The Hot Air Generator is an AI-driven, interactive media
installation that exposes the tendency of generative AI models to
hallucinate believable, yet non-factual data when prompted with
information they have not been explicitly trained on.
After
recording the sound of a steaming water kettle, sequentially chained
up AI models (speech audio enhancement model → speech-to-text model
→ large language model) process the outputs of their predecessors
and create a newspaper article from thin air.
Year: 2023
Tools used: Javascript, MQTT, Processing, Arduino, ChatGPT, The New York Times API, Various AI Services.
Exhibited at: Mozilla MozFest House Amsterdam 2024 and TRANSFORM 2023 Conference on AI, Sustainability, Art and Design, in Trier, Germany.
The chain of machine learning models that receive the output of their predecessors as inputs.
The speech audio enhancement model listens to the emitted sounds of the water kettle.
AI models can ever only output synthesized forms of the data they have been fed with in the training process. Hence, as the audio recording enhancement model has only "known"
human speech, it cannot generate anything else than that.
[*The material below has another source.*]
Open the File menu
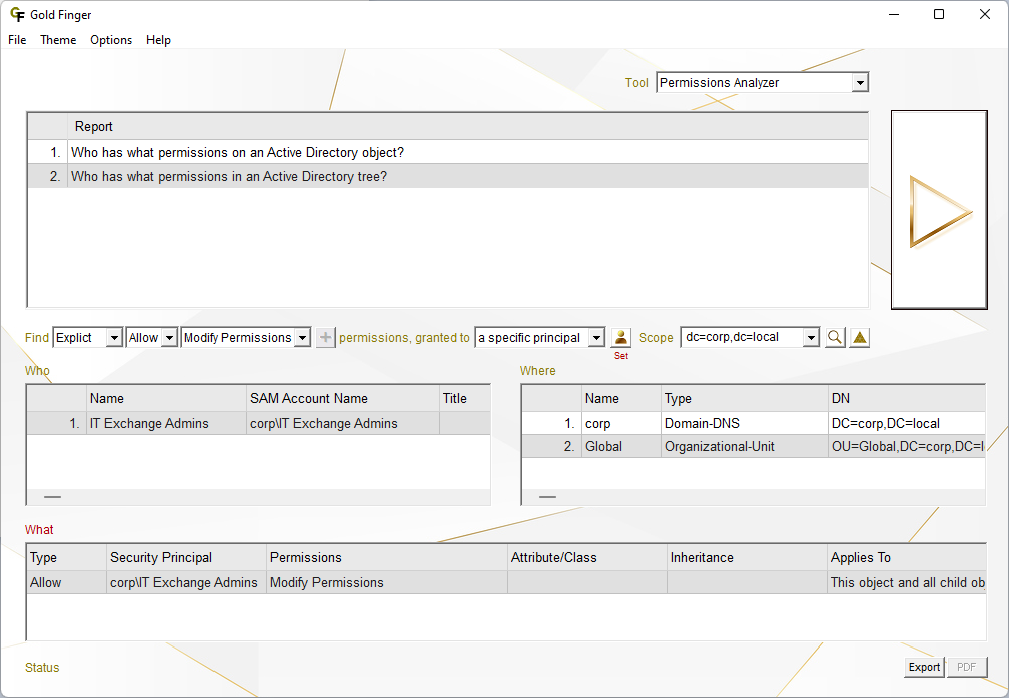Image resolution: width=1009 pixels, height=698 pixels. pos(17,40)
This
leads to the model to confidentally interpret the dynamic noises of the water kettle
as human speech and thus "enhances" them into sounds that cleary resemble a human
voice, which are yet entirely incomprehensible and void of semantic meaning.
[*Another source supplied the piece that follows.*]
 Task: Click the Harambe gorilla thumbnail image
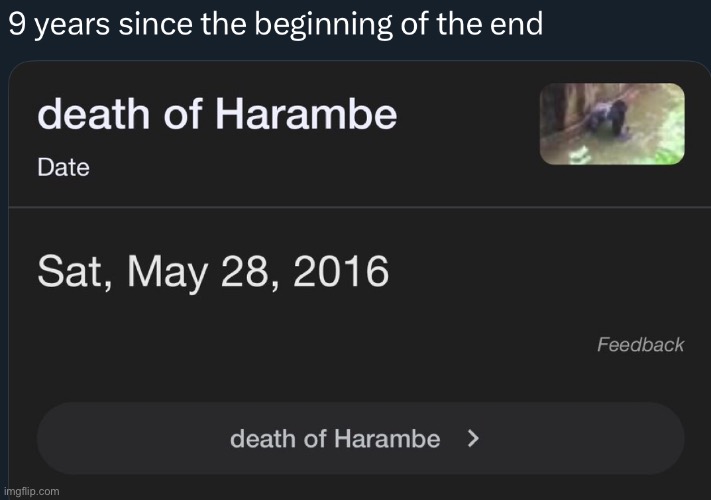(612, 124)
The mumbling output sound is then fed into the next AI - a
speech-to-text model where the same phenomenon occurs. Based on a
statistical analysis of what matches speech data it has been
originally trained on most, the model naturally "identifies" parts of the
audio output of the previous model as clear speech and transcribes it
into a non-sensical english sentence.
In a last step, this generated sentence is sent to a large language model. The model is prompted to combine the transcript with a headlinefrom the title page of the new york times at the given moment in time which is received via an API, and generate a newspaper article from it. Eventually, the model creates a text that is grammatically correct and semantically plausible, yet entirely fictional and non-factual.
Red markings in the generated text reveal the connection to the underlying hallucinated transcription the article is based on.